Like spring itself, we are full of surprises! You are quite right, Rob, each event has been different, reflecting the very different natures of our winners. Louise Erdrich was interested in introducing more Native American writers to the reading public. Marilynne Robinson was fascinated by what we all perceive to be an impossible rift between Faith and Science (she doesn’t see it as impossible at all!). Denis Johnson, who—alas!—died before the event celebrating his work, was represented by a whole panoply of writers—fiction and nonfiction—whose works take on his greatest concerns: the disaffected, the addicts, the war veterans, the forgotten and left behind. And now, to celebrate Annie Proulx, we have two authors from dramatically different backgrounds (science writer Peter Brannen, and Indian novelist Amitav Ghosh), handpicked by Annie, both eager to discuss the very focused and passionate concern they share with her: climate change.
You had the opportunity to interview Annie Proulx at the National Book Festival last September—how will this event expand on that conversation?
Annie gave us a wonderful interview at the National Book Festival, but the conversation focused on her wonderful novels and short stories, her writing habits, her characters and settings. This program will take us to a different level entirely: We will hear a great novelist’s concerns about the physical world around her—a sobering nonfiction subject that is no work of the imagination, but about the here and urgent. It brings Annie’s imagined worlds concretely to earth and allows us a glimpse into the mind of a passionately invested artist.
You do so much behind-the-scenes work for the prize and for this event. Can you talk about how you came up with the title “Climate Change, Nature, and the Writer’s Eye”?

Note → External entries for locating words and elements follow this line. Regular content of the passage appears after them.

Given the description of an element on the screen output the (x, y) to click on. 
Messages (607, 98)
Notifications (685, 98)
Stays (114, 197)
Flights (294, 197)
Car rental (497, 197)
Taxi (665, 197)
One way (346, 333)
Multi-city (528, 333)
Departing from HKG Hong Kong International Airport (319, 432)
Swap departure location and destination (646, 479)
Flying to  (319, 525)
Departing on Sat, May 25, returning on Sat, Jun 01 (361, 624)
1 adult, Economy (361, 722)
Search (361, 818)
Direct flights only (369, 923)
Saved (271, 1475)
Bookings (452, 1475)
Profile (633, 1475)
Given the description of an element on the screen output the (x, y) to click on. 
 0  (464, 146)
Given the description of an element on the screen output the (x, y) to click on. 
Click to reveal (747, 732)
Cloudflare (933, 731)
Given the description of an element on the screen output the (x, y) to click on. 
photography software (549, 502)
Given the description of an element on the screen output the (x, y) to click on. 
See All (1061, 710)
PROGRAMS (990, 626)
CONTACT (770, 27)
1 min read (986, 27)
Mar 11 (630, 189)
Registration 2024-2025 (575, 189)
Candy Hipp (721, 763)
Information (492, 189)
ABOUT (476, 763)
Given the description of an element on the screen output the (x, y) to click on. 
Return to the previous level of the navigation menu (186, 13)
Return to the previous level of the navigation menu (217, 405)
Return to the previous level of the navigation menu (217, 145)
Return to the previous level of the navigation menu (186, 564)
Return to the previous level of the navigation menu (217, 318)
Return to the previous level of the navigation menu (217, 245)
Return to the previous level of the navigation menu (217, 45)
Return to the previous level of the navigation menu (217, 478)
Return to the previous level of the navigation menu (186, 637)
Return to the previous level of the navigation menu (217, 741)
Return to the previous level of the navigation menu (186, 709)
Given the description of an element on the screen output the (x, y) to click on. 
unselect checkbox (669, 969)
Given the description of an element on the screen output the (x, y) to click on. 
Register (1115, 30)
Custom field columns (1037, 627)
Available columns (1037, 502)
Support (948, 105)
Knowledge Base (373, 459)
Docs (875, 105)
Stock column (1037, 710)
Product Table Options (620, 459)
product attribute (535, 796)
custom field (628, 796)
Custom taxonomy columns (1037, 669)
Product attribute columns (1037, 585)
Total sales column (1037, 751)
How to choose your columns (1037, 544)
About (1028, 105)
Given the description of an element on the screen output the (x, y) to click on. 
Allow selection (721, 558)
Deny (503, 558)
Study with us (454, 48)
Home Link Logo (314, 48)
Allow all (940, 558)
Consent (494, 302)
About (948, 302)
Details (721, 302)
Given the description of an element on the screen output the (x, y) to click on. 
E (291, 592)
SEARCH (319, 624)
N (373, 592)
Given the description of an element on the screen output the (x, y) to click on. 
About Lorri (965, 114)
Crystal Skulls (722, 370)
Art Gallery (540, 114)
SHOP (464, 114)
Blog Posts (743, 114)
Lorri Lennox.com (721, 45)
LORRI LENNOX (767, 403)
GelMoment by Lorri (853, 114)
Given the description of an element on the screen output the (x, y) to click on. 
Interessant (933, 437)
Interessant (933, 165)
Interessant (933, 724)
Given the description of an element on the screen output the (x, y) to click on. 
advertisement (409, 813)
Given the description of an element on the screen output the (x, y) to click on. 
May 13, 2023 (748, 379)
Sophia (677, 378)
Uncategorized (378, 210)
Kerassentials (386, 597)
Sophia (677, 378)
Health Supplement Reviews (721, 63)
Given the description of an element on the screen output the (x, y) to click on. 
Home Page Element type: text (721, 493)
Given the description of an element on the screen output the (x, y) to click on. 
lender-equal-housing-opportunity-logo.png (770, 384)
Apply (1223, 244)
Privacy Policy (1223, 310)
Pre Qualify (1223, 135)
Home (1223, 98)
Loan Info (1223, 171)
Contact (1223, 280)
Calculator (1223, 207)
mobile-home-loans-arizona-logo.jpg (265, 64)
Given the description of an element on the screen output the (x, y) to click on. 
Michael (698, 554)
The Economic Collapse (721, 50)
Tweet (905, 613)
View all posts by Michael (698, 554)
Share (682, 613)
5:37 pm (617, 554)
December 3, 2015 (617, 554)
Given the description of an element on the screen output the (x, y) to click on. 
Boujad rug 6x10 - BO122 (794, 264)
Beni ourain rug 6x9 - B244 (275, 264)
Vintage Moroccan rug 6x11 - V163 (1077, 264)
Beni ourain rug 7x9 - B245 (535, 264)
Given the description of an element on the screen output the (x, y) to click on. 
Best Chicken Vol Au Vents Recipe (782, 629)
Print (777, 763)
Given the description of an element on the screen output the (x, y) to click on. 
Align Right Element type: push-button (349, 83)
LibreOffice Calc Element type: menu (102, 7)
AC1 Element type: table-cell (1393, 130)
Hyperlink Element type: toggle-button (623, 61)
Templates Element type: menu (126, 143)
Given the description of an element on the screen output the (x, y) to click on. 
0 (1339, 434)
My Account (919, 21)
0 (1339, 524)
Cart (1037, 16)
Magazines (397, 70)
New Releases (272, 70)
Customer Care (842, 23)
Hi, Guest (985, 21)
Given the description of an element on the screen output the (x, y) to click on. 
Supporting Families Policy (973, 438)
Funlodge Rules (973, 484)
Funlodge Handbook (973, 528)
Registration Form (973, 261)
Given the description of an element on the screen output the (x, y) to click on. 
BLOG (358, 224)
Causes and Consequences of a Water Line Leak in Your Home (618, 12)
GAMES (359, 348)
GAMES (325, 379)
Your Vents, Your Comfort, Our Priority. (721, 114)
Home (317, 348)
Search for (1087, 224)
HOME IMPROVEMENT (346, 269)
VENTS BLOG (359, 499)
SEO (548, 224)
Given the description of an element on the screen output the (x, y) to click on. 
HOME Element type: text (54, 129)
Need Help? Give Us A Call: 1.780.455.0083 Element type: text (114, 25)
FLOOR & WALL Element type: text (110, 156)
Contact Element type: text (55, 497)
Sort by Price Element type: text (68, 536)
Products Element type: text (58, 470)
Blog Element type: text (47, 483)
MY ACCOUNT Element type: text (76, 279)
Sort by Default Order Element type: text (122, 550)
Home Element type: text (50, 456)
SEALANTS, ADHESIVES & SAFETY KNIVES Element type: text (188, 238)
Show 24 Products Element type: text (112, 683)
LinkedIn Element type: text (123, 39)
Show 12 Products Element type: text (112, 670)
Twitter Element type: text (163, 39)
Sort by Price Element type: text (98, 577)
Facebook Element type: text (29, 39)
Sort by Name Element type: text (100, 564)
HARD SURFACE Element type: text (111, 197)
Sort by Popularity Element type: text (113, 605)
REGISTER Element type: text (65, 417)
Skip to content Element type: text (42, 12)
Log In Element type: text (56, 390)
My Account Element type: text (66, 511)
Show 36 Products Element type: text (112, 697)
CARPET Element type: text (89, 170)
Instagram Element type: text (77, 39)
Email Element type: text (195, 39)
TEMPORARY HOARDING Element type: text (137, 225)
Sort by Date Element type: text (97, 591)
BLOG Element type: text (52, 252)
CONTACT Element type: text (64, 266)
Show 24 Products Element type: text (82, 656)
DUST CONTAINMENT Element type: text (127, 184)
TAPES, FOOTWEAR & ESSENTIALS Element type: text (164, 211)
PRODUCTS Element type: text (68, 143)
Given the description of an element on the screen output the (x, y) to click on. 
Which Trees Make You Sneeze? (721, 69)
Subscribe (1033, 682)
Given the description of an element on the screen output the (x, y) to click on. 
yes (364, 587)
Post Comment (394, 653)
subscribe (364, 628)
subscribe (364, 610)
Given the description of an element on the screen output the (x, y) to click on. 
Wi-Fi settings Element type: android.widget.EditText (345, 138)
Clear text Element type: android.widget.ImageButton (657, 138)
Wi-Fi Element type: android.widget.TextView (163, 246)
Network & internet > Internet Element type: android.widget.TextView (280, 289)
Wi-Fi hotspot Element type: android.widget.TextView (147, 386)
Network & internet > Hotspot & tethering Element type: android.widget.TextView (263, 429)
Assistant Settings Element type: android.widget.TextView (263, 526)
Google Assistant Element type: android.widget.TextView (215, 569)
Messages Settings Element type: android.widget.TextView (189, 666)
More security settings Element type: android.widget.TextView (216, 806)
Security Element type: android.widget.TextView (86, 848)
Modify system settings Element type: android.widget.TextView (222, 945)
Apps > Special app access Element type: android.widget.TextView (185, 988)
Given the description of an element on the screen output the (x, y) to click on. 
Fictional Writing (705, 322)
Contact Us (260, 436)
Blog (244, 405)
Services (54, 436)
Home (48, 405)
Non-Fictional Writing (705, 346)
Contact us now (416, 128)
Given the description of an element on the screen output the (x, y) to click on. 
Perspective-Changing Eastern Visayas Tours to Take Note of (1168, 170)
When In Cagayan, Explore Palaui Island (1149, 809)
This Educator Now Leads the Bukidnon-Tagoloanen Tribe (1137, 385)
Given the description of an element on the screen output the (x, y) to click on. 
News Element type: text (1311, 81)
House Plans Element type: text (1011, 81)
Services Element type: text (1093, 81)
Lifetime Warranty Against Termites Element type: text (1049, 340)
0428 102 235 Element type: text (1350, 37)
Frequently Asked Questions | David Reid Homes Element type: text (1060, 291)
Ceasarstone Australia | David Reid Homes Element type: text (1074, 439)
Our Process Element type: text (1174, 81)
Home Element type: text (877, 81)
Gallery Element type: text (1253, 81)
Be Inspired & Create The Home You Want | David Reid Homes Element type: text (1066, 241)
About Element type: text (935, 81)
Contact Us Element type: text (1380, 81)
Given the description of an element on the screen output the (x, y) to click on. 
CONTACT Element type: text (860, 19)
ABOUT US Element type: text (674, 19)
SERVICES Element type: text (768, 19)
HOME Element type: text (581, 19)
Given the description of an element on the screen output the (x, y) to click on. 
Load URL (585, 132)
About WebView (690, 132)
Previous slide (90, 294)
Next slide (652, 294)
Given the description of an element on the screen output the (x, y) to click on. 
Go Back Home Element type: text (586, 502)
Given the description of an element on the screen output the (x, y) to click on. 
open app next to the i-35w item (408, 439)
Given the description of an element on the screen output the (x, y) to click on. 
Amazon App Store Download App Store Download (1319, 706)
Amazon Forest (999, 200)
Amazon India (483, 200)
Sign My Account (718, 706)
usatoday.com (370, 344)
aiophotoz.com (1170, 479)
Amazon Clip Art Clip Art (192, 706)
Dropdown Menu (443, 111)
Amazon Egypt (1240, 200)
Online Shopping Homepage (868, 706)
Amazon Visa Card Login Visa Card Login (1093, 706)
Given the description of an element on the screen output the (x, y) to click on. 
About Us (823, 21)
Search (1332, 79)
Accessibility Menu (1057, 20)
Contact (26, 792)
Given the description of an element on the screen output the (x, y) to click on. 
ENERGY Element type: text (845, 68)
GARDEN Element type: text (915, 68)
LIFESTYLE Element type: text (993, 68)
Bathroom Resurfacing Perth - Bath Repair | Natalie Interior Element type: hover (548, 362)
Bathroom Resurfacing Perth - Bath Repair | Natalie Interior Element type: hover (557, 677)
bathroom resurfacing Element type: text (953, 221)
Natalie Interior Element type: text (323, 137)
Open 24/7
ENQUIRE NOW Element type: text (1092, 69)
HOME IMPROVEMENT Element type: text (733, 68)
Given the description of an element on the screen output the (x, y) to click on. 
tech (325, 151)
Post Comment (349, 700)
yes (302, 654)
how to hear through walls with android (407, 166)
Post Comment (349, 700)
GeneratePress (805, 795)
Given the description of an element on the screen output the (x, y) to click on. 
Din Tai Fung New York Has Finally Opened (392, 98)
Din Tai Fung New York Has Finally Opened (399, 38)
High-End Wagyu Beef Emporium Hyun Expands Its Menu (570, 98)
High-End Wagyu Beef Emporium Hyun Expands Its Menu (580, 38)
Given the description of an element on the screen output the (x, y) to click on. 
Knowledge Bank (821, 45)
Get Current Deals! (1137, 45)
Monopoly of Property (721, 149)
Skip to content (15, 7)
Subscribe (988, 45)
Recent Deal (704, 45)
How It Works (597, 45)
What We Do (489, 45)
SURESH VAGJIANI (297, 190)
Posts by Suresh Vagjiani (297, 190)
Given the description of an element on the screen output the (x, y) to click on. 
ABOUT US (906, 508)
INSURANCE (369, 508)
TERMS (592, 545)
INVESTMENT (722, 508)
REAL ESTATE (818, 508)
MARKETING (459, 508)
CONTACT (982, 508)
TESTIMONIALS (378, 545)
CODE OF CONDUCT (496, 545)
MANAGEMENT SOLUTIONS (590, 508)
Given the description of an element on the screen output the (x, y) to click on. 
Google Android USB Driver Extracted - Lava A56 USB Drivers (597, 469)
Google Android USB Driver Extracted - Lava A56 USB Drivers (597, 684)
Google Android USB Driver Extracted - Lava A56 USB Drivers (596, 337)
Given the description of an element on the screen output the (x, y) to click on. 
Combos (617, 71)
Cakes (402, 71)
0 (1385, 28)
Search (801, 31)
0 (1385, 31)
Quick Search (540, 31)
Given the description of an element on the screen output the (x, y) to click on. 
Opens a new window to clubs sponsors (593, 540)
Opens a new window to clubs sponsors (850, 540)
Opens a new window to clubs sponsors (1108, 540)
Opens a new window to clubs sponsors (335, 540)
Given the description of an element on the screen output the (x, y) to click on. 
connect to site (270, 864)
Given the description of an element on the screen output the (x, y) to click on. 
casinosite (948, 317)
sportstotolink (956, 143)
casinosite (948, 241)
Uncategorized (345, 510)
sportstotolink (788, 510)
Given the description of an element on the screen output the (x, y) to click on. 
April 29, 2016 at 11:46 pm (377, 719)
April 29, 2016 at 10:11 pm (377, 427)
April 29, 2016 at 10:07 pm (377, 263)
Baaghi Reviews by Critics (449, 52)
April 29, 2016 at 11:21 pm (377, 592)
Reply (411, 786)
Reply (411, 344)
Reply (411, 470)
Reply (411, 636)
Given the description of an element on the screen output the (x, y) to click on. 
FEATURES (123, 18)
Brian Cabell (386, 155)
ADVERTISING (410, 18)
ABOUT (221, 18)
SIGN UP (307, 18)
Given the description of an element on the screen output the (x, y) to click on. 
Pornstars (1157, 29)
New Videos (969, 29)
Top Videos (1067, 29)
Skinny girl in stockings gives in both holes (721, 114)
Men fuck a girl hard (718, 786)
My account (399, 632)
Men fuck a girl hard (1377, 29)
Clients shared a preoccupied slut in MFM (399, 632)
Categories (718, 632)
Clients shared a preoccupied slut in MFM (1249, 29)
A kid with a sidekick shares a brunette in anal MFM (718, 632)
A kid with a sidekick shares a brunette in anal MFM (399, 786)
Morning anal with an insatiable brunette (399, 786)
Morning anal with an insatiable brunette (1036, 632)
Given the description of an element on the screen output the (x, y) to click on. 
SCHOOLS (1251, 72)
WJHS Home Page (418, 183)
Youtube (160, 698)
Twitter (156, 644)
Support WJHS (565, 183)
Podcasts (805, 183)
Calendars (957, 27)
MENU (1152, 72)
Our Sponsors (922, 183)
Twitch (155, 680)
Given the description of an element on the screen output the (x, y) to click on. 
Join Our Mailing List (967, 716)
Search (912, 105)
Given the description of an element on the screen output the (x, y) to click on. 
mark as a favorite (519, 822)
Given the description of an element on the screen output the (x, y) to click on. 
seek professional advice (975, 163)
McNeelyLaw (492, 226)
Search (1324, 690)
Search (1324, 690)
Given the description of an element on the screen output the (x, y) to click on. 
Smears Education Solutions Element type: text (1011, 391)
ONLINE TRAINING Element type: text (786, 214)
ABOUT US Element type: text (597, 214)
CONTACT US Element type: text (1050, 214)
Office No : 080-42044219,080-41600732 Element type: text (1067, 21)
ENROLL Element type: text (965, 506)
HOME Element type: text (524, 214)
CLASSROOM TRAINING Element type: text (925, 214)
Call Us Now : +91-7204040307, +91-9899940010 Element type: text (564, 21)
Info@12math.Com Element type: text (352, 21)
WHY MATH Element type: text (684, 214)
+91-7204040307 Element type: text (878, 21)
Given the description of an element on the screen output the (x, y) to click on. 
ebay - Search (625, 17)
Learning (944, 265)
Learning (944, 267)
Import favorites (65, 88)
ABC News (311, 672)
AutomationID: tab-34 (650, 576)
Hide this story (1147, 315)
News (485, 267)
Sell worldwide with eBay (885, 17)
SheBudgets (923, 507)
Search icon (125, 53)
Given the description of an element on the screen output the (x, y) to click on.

Thank you, Rob! My greatest satisfaction in the work I do for the Library is bringing attention to deserving writers. Crafting programs, devising titles, inviting the right speakers to fill out a conversation—that is a great and abiding pleasure for me. I started out, if I remember correctly, with the title “Landscape and the Writer’s Eye,” but Annie thought it too wimpy. Landscapes are artificially created, either shaped by man or prettily represented in painted images. She wanted something more hard-hitting and immediate. Climate Change was her real concern and those words needed to be up-front and center. By adding the word “Nature,” I felt we could broaden it to what fiction writers actually work with in their created worlds. Climate Change may cover the reality, but Nature represents the actual clay a novelist uses; and, of course, the Writer’s Eye is extraordinary in itself—an eye that sees, but also sees for us.